Liebe liegt in der Luft

 

Die Störche Ove und Antje in ihrem Liebesnest.

Von Isabell Waschkies

Höxter(WB). Weißstorch-Männchen Ovo im Liebesglück: Vor wenigen Tagen hat er seine holde Dame wieder in die Flügel schließen können. Ihr Liebesnest haben sie sich auf dem stillgelegten Schornstein der Firma Maderas Holztechnik in Höxter-Ovenhausen eingerichtet.

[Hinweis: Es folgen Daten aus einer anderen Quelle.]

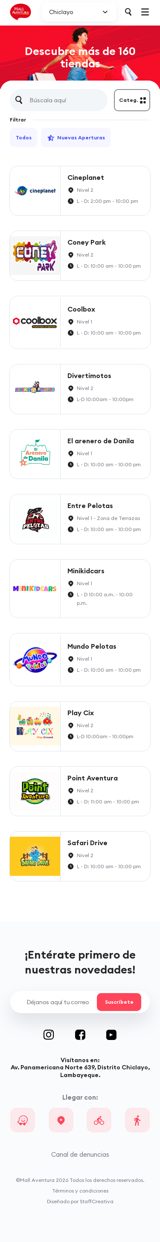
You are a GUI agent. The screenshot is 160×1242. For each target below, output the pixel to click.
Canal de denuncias (80, 1154)
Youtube (111, 1035)
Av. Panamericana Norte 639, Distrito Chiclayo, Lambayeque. (80, 1070)
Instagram (59, 1035)
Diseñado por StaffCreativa (80, 1201)
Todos (24, 137)
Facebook (91, 1035)
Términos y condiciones (80, 1190)
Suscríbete (119, 1002)
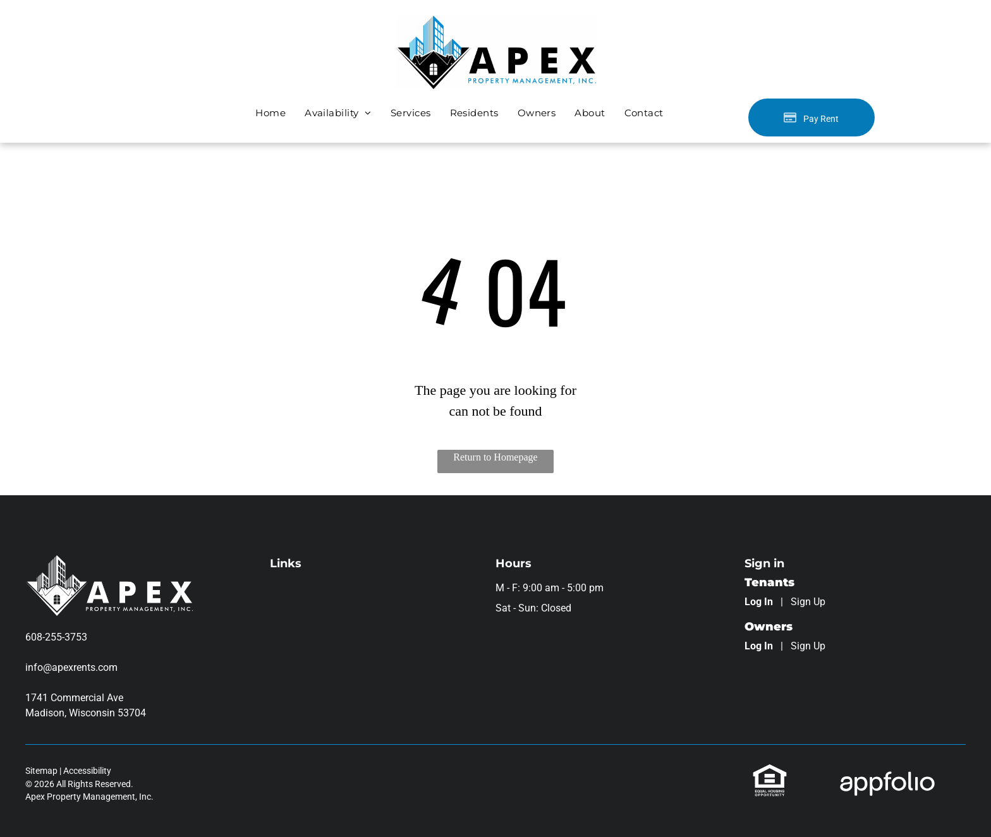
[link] (769, 770)
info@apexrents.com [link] (71, 667)
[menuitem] (270, 113)
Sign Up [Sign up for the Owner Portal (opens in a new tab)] (808, 646)
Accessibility (87, 771)
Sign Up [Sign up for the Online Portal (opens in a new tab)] (808, 602)
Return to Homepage (495, 457)
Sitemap (41, 771)
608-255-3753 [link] (56, 637)
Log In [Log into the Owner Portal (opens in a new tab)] (759, 646)
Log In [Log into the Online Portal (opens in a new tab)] (759, 602)
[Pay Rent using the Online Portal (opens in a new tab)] (811, 117)
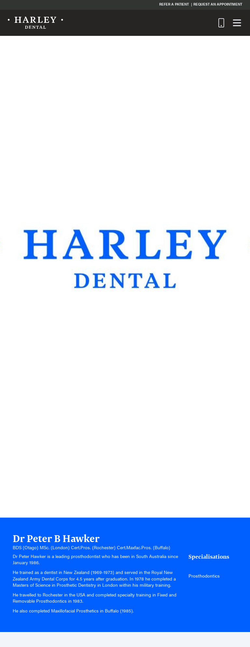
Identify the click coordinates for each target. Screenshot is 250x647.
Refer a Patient (174, 4)
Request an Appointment (217, 4)
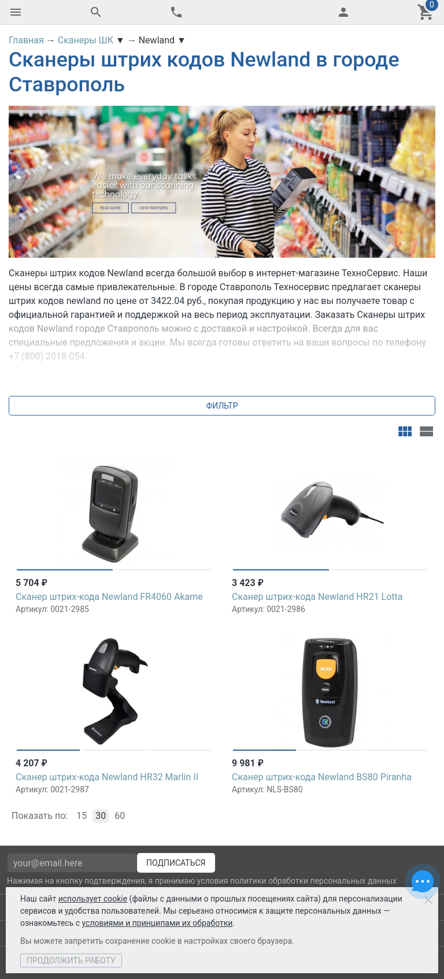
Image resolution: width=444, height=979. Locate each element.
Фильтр (222, 405)
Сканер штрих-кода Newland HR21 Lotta (317, 596)
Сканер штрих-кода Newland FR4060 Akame (109, 596)
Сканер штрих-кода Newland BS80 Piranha (322, 777)
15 (81, 815)
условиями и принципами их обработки (157, 923)
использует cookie (92, 898)
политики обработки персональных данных (313, 880)
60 (119, 815)
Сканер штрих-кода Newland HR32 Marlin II (107, 777)
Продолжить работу (71, 960)
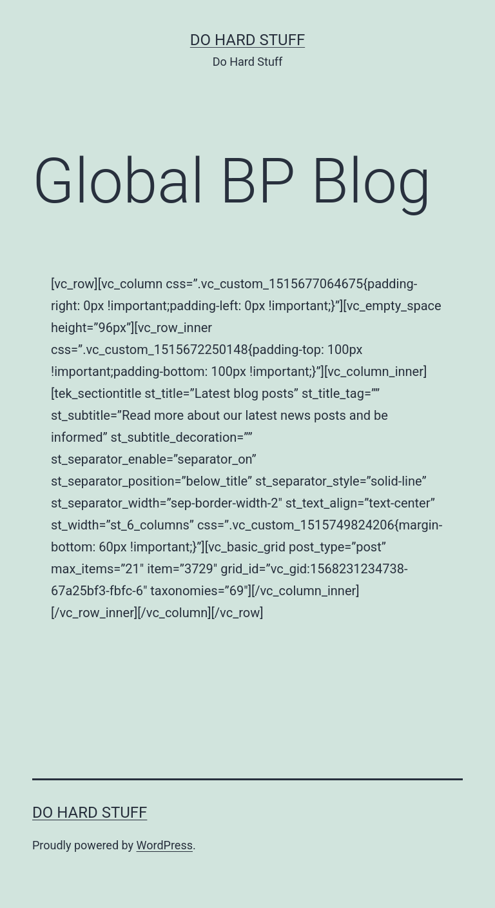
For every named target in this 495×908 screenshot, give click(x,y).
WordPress (165, 845)
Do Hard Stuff (247, 40)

»Anhand der Ziffern auf den Ringen der beiden Störche konnten wir feststellen, dass es sich bei den beiden Tieren um Ovo und Antje handelt«, berichtet Dr. Norbert Tenkhoff, Vorsitzender des Freundeskreises Grubestörche. Die mittlerweile 25 Mitglieder des Freundeskreises kümmern sich um die Ansiedlung der Weißstörche und montierten vor zwei Jahren eine Nisthilfe in schwindelerregender Höhe.

Vor drei Wochen kam Ovo zurück aus seinem Winterquartier und machte sich an die Arbeit: Material wurde eingesammelt, das künftige Liebesnest ordentlich gepolstert. Vor wenigen Tagen war es soweit, und Antje fand den Weg zurück auf den 22 Meter hohen Schornstein. Dass sich die beiden Jungstörche nach einer langen Reise in Ovenhausen wiedergefunden haben, ist sicherlich kein Zufall: Das muss echte Liebe sein. Augenzeugen berichten, dass die Störche bereits in Flitterwochen-Stimmung sind und alles, was dazu gehört, erfolgreich erledigt hätten. » Ovo und Antje sind knapp drei Wochen früher dran als im vergangenen Jahr. Das verspricht Erfolg und hoffentlich baldigen Nachwuchs «, so Tenkhoff.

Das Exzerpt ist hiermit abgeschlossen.